Awesome

XFT: Unlocking the Power of Code Instruction Tuning by Simply Merging Upcycled Mixture-of-Experts

[!IMPORTANT] We are constantly working on cleaning the code, improving the documentation, and adding more implementation details. Plese stay tuned!

We build XFT based on the implementation of Magicoder (https://github.com/ise-uiuc/magicoder). To set up environment for experiments on DeepSeek-Coder-1.3B, please run the following command:

conda env create -f xft_env.yml
conda activate xft
pip install flash-attn==2.1.0 --no-build-isolation

To obtain XFT_DS, you need to run the code step by step as follows:

Step 1: Upcycle an MoE model from DeepSeek-Coder-1.3B Base.

export PYTHONPATH=:[YOUR_HOME_PATH]/xft/src:[YOUR_HOME_PATH]/xft/src/magicoder
cd [YOUR_HOME_PATH]/xft/src/magicoder
python convert_dense_to_moe.py \
 --model deepseek-ai/deepseek-coder-1.3b-base \
 --save_path "deepseek-coder-8x1.3b-top-6-moe-base"

Step 2: Download Evol-Instruct dataset and put it under xft/data folder.

Instruction tune the upcycled MoE model on evol-instruct dataset.

bash train_moe.sh

Evaluate the instruction-tuned MoE model on HumanEval(+).

bash test_moe.sh

Step 3: Extract FFN weights from the instruction-tuned MoE model.

python convert_moe_to_ffn.py \
 --model "ds-8x1.3b-top-6-universal-evol-instruct-5e-5_bs_64_epoch_4" \
 --save_path "ds-8x1.3b-top-6-universal-evol-instruct-5e-5_bs_64_epoch_4_ffn"

Step 4: Set the shared_expert_weight ($lambda$) and ffn_folder_path (path to the folder of FFN weights) in the config file of the instruction-tuned MoE model (ds-8x1.3b-top-6-universal-evol-instruct-5e-5_bs_64_epoch_4/config.json) before learning the mixing coefficients.

Step 5: Initialize the mixing coefficients which aims to merge the experts in the instruction-tuned MoE model.

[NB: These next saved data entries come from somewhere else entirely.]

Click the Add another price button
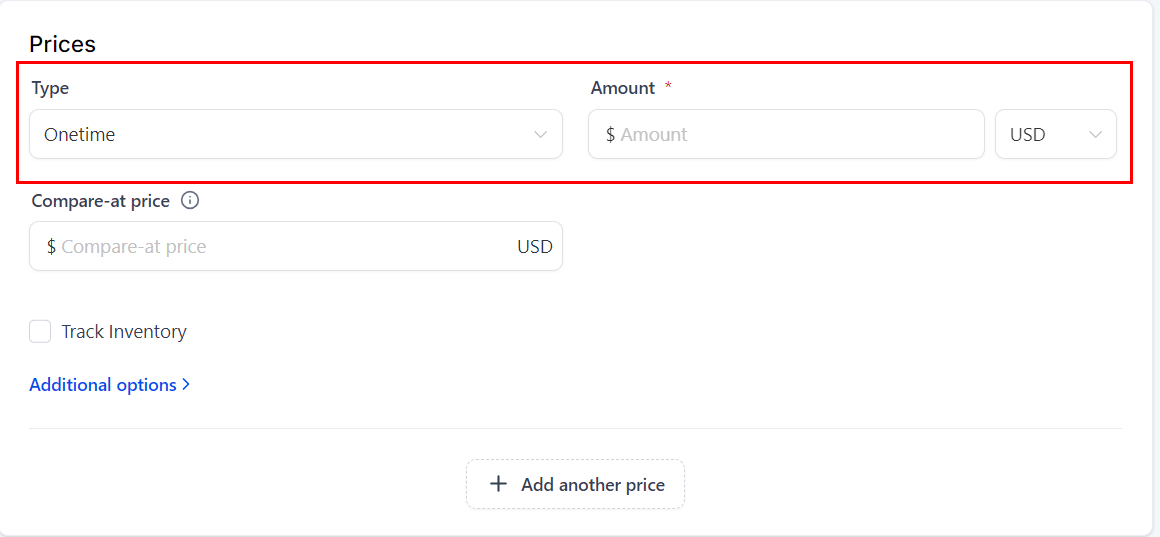1160x537 pixels. coord(575,485)
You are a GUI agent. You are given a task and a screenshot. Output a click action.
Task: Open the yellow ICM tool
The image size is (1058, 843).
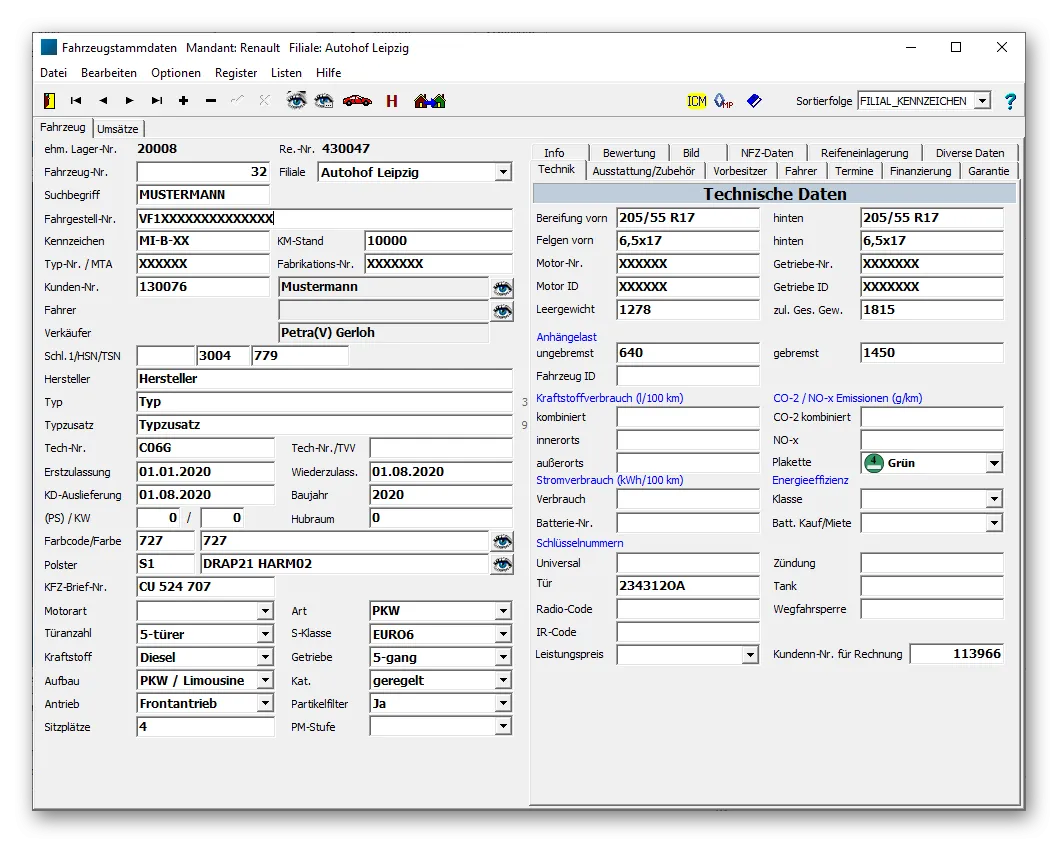click(697, 101)
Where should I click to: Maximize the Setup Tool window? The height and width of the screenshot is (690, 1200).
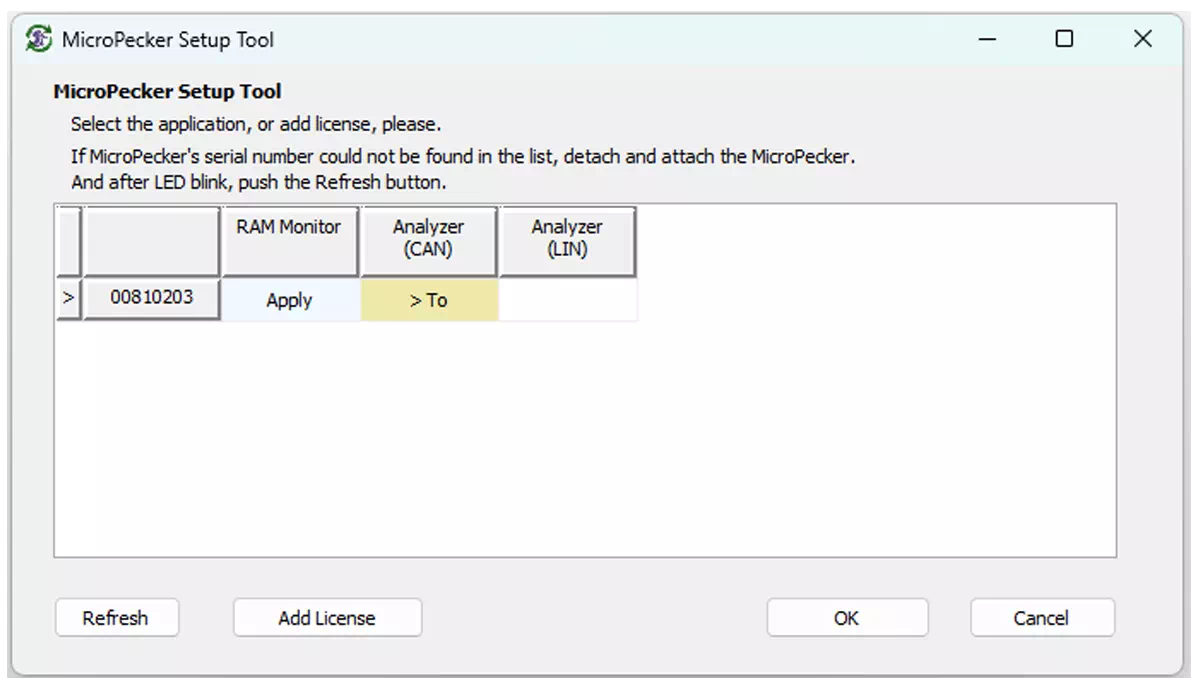pos(1065,40)
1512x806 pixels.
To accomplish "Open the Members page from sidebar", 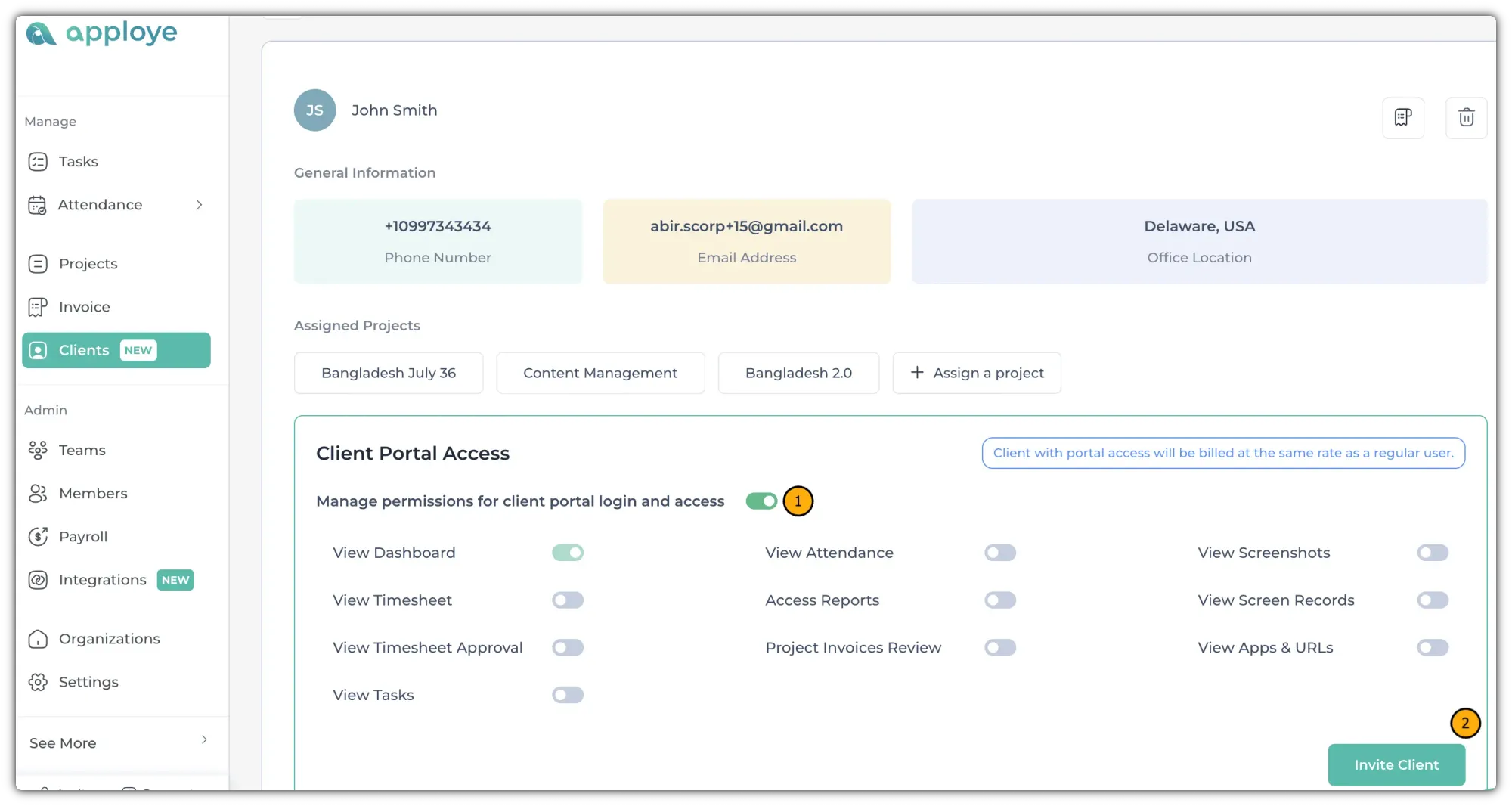I will point(93,494).
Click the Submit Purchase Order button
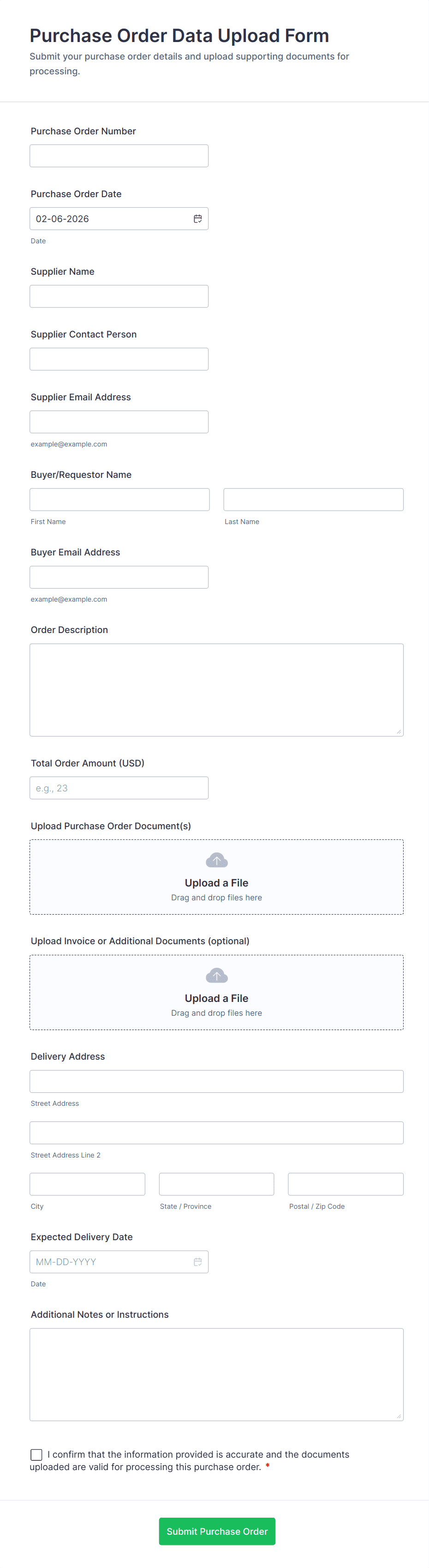The width and height of the screenshot is (429, 1568). pos(217,1532)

python convert_moe_to_weighted.py \
 --model "ds-8x1.3b-top-6-universal-evol-instruct-5e-5_bs_64_epoch_4" \
 --save_path "ds-8x1.3b-top-6-universal-evol-instruct-5e-5_bs_64_epoch_4_weighted_dense" \
 --num_experts 8

Step 6: Learn the mixing coefficients on evol-instruct dataset.

bash train_weighted.sh

Step 7: Merge the instruction-tuned MoE model based on the learned mixing coefficients. Now you will get a instruction-tuned model that has the same architecture as DeepSeek-Coder-1.3B Base.

python convert_weighted_to_dense.py \
 --model_moe "ds-8x1.3b-top-6-universal-evol-instruct-5e-5_bs_64_epoch_4" \
 --model_dense "ds-8x1.3b-top-6-universal-evol-instruct-5e-5_bs_64_epoch_4_weighted_dense-lambda-75-1e-5_bs_64_epoch_1" \
 --save_path "ds-8x1.3b-top-6-universal-evol-instruct-5e-5_bs_64_epoch_4_weighted_dense-lambda-75-1e-5_bs_64_epoch_1-dense" \
 --num_experts 8 \
 --shared_expert_weight 0.75

Evaluate the final model on HumanEval(+).

bash test.sh